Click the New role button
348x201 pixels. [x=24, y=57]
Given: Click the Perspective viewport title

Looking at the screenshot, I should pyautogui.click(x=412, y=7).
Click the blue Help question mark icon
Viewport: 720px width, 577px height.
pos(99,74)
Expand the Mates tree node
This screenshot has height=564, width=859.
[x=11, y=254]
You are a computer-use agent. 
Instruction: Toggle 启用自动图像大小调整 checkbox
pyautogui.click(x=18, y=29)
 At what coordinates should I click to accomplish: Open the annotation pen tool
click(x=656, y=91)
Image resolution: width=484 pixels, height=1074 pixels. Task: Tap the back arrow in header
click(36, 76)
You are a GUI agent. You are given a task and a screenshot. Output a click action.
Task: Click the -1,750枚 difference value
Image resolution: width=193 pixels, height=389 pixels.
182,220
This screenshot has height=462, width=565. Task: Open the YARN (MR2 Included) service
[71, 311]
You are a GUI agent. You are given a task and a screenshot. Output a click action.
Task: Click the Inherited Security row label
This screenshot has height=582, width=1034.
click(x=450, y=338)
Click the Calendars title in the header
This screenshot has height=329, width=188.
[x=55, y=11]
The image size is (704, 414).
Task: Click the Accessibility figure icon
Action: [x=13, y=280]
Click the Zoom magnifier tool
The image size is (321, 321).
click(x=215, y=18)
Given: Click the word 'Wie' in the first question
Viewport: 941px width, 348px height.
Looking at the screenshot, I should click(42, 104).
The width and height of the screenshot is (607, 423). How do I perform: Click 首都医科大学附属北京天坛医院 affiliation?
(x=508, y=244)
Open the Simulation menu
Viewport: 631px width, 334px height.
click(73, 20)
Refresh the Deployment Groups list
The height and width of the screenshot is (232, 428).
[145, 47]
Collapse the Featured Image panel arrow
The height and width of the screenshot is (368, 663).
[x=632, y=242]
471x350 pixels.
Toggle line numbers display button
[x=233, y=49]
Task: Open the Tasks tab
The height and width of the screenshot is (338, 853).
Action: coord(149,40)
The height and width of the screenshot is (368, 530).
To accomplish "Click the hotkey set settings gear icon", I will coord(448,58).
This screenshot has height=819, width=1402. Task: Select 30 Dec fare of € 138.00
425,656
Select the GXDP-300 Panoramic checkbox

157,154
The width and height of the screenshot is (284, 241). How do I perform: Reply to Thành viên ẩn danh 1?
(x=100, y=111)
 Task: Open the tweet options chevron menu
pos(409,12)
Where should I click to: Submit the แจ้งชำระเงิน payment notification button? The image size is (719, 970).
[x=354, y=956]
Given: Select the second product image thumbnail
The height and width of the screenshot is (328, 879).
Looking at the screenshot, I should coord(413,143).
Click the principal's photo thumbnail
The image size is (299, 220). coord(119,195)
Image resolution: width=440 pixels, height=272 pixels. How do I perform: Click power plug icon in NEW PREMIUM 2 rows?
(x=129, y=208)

__TASK GOAL__:
Exactly the lines above from the one with "The width and height of the screenshot is (284, 241)." to the one with "Given: Select the", both included, are to be quoted; leave the rest out.

__RESULT OF THE TASK__:
The width and height of the screenshot is (284, 241). How do I perform: Reply to Thành viên ẩn danh 1?
(x=100, y=111)
 Task: Open the tweet options chevron menu
pos(409,12)
Where should I click to: Submit the แจ้งชำระเงิน payment notification button? The image size is (719, 970).
[x=354, y=956]
Given: Select the second product image thumbnail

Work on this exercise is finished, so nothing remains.